Pick up the passage on business schools, employer ties, and AI for student founders, and continue it from its last sentence.

DOCUMENT EXCERPT
────────────────────

Pavlou framed the relationship with employers as collaborative by design. “More broadly, we view industry not only as the customer of our talent, but as a co-developer of talent (our students),” he said. “Instead of seeing employers only as end customers, we collaboratively work with them throughout the educational process. Through internships, real-world projects, and executive engagement, companies help define and help us develop the skills that matter to them.”
That emphasis on outcomes and applied experience is increasingly central to how schools communicate value to students as well. Gropper put it directly: “We focus on providing experiential learning opportunities so that students are well-prepared to transition into the workforce,” he said.
Entrepreneurship, accelerated
AI is also compressing the timeline from idea to execution, changing what schools expect students to produce while still enrolled.
“About a year ago, I gave a talk where I said, ‘AI should be your co-founder,’ because it’s such a powerful ally for entrepreneurs,” Pavlou shared with Invest:. He noted that tools can support everything from research and product development to fundraising narratives: “It can help startup founders conduct market research, refine business models, develop products, design surveys, and even support their fundraising by improving how ideas are presented to VCs and angel investors.”

────────────────────

MATERIAL PROVIDED
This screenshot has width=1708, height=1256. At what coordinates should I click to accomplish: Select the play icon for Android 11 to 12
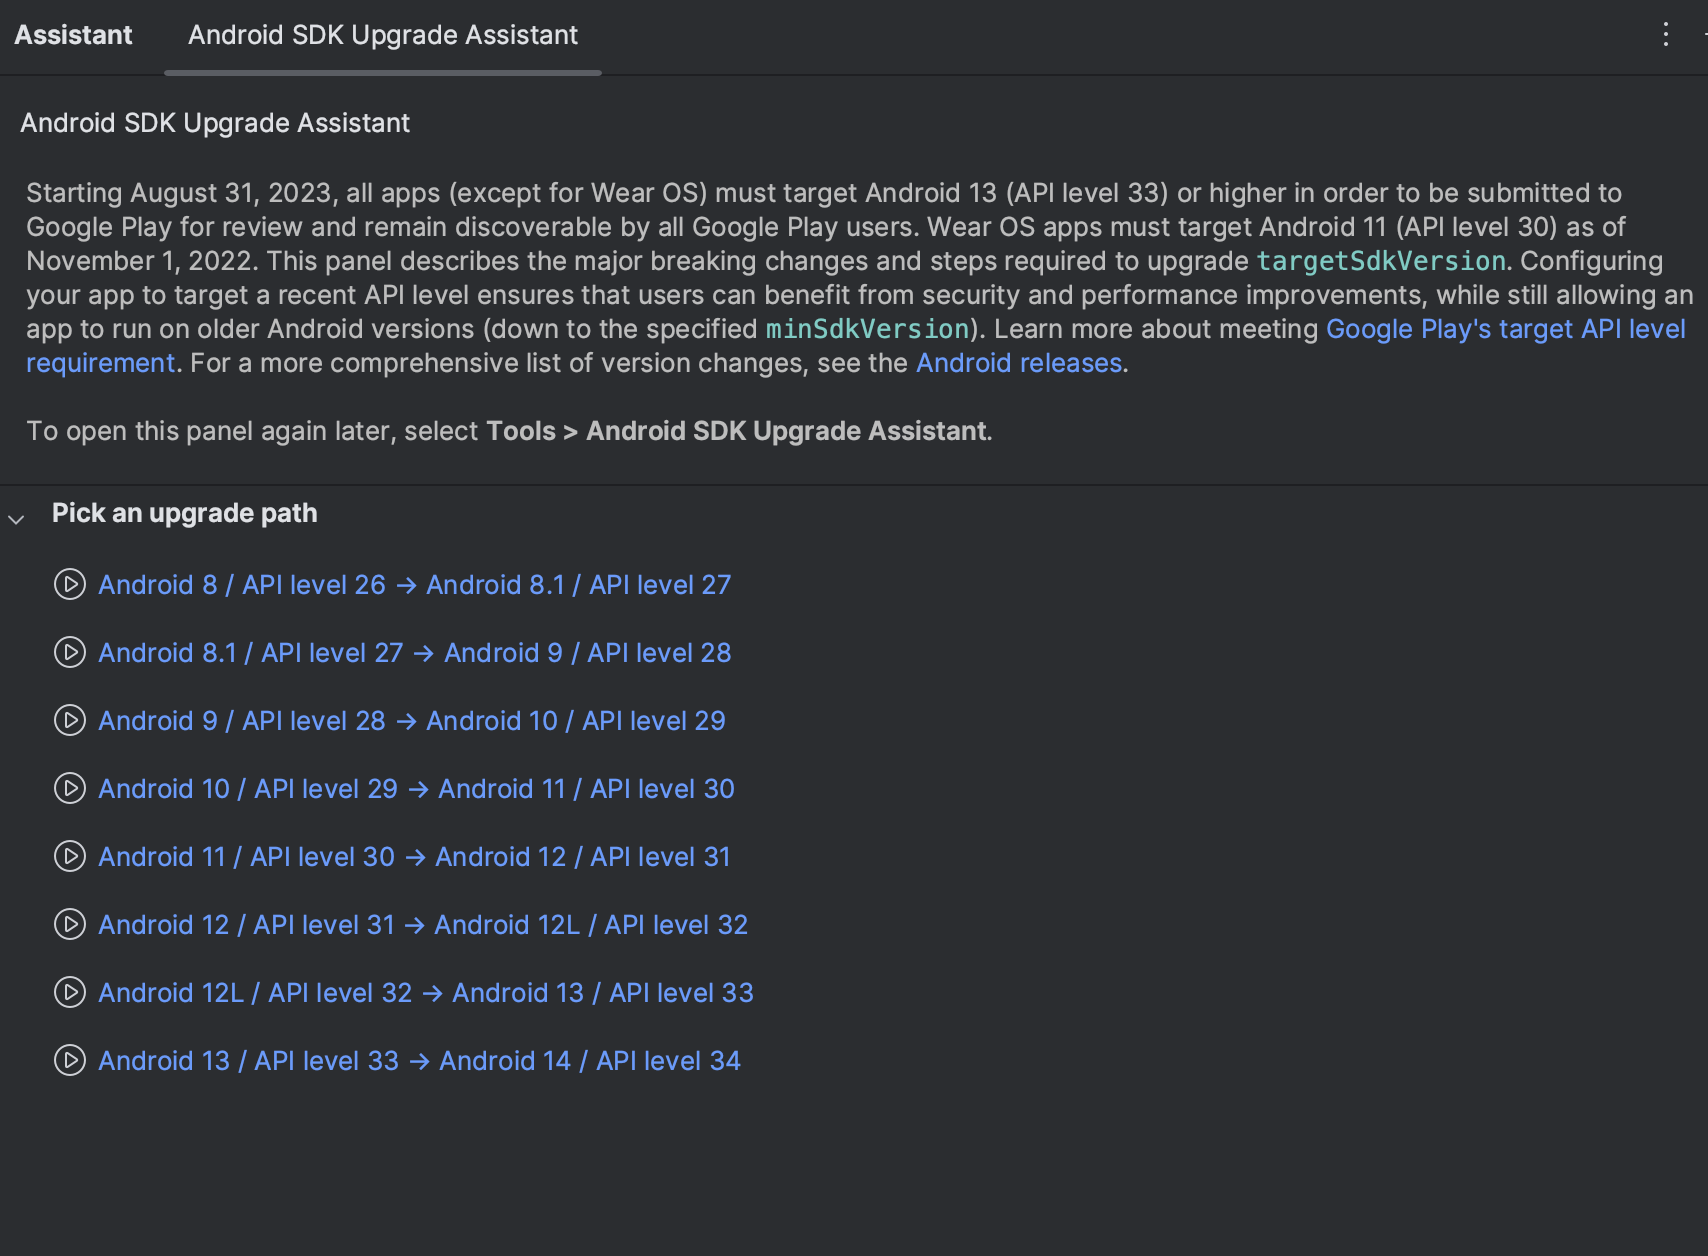click(x=69, y=857)
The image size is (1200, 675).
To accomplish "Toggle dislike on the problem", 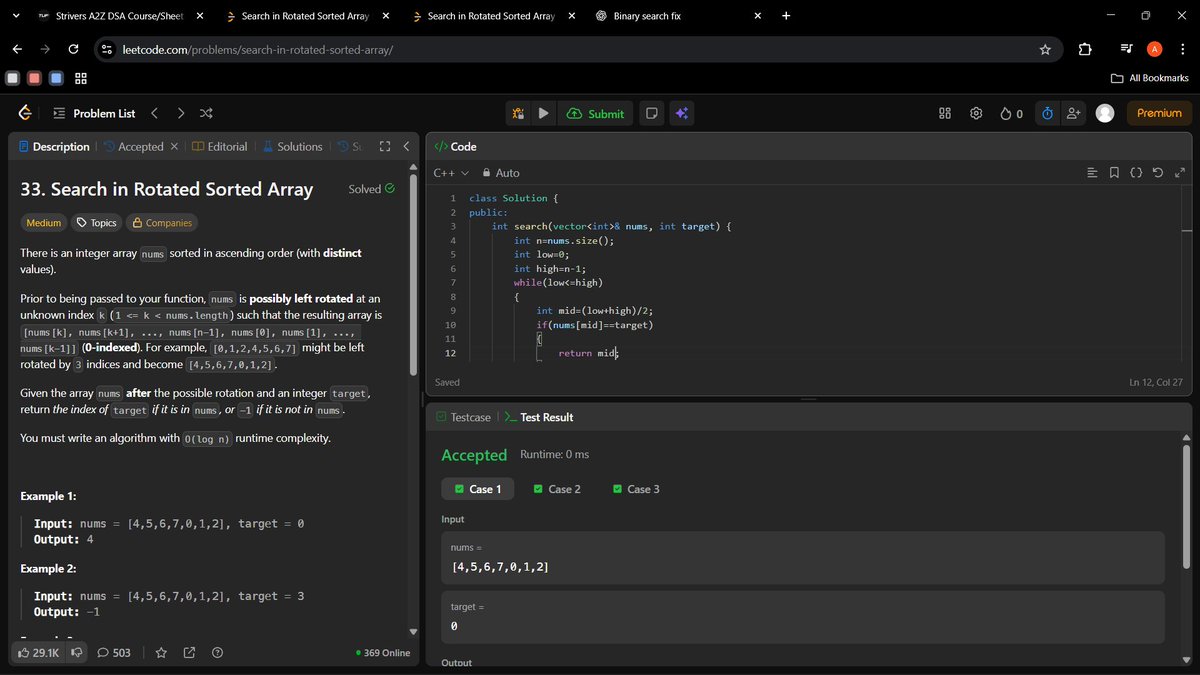I will point(77,652).
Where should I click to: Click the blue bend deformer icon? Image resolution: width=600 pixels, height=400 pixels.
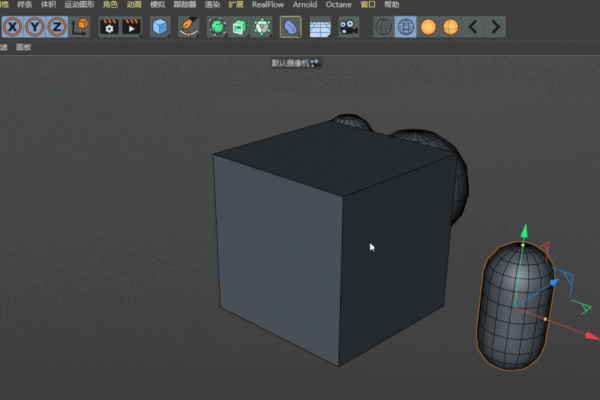(290, 27)
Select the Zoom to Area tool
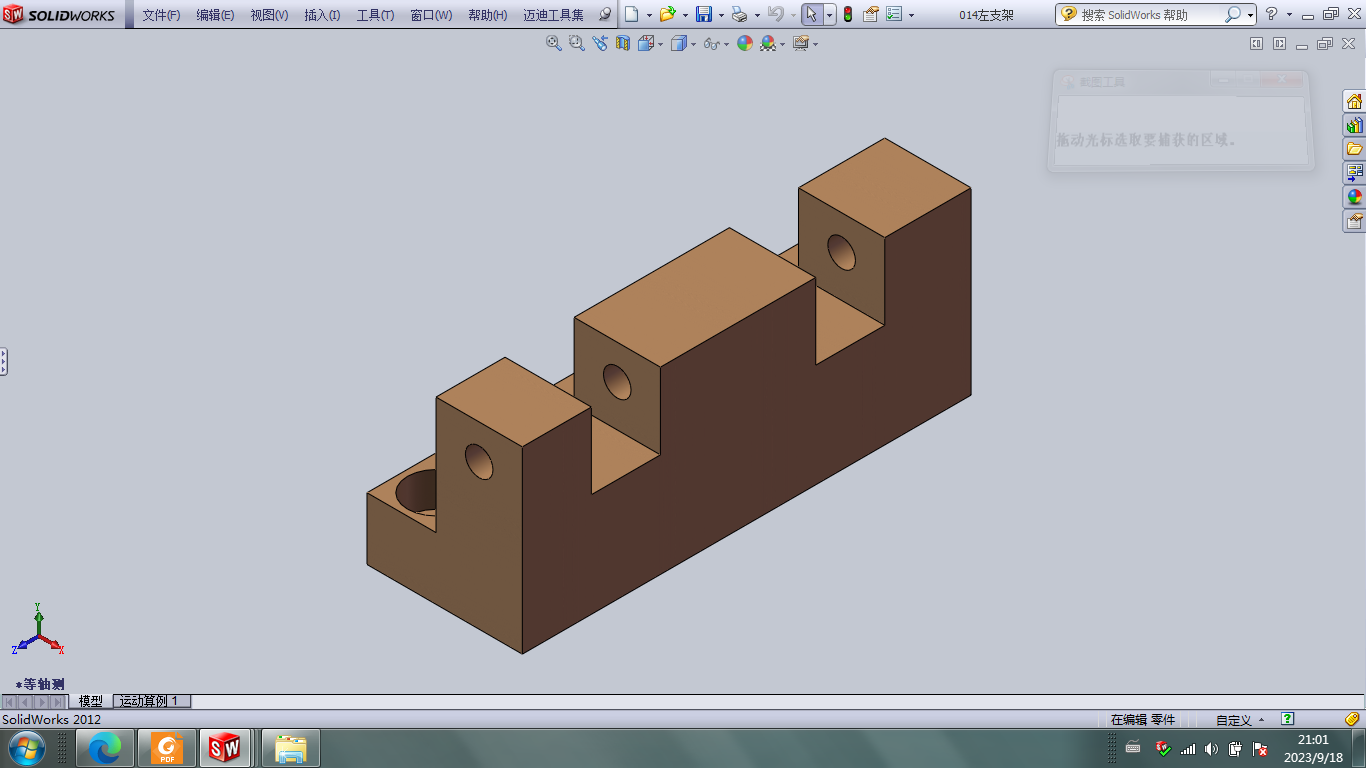 pyautogui.click(x=577, y=43)
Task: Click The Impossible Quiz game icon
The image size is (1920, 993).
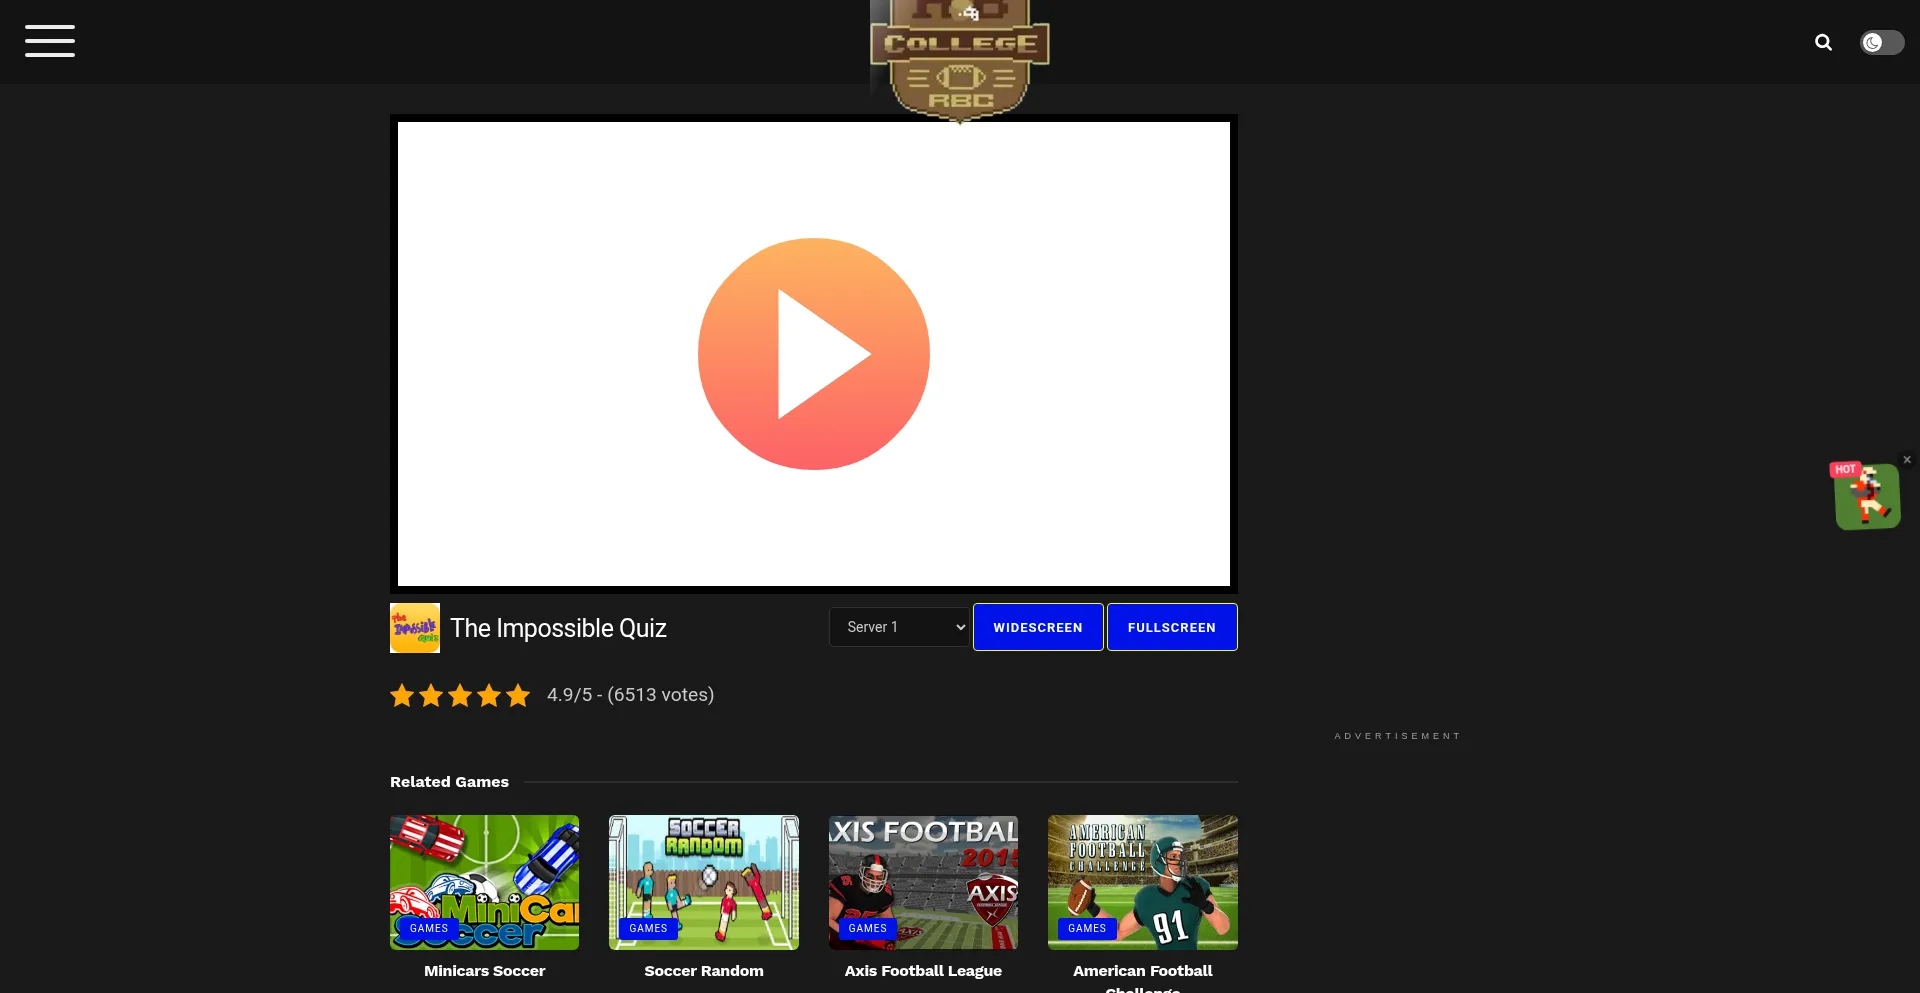Action: click(x=414, y=628)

────────────────────

SOLVED EXERCISE
Importance of human intelligence
Even as AI becomes more prevalent, Florida’s business school leaders repeatedly return to a central theme: technology can accelerate work, but it cannot replace the full range of human leadership.
Pavlou described the automation challenge as also a talent-development imperative. “Automation and AI will significantly reshape the workforce, including roles that once required years of specialized training. One challenge this creates is fewer traditional entry-level roles, which makes preparation and upskilling even more important in today’s AI era,” he said.
His response emphasized a balance of applied experience, AI fluency, and human-centered capabilities. “Third, we focus heavily on what we call ‘Human Intelligence at Miami Herbert.’ As AI automates more tasks, inherently human skills like critical thinking, judgment, communication, teamwork, leadership, and empathy become even more valuable,” he said.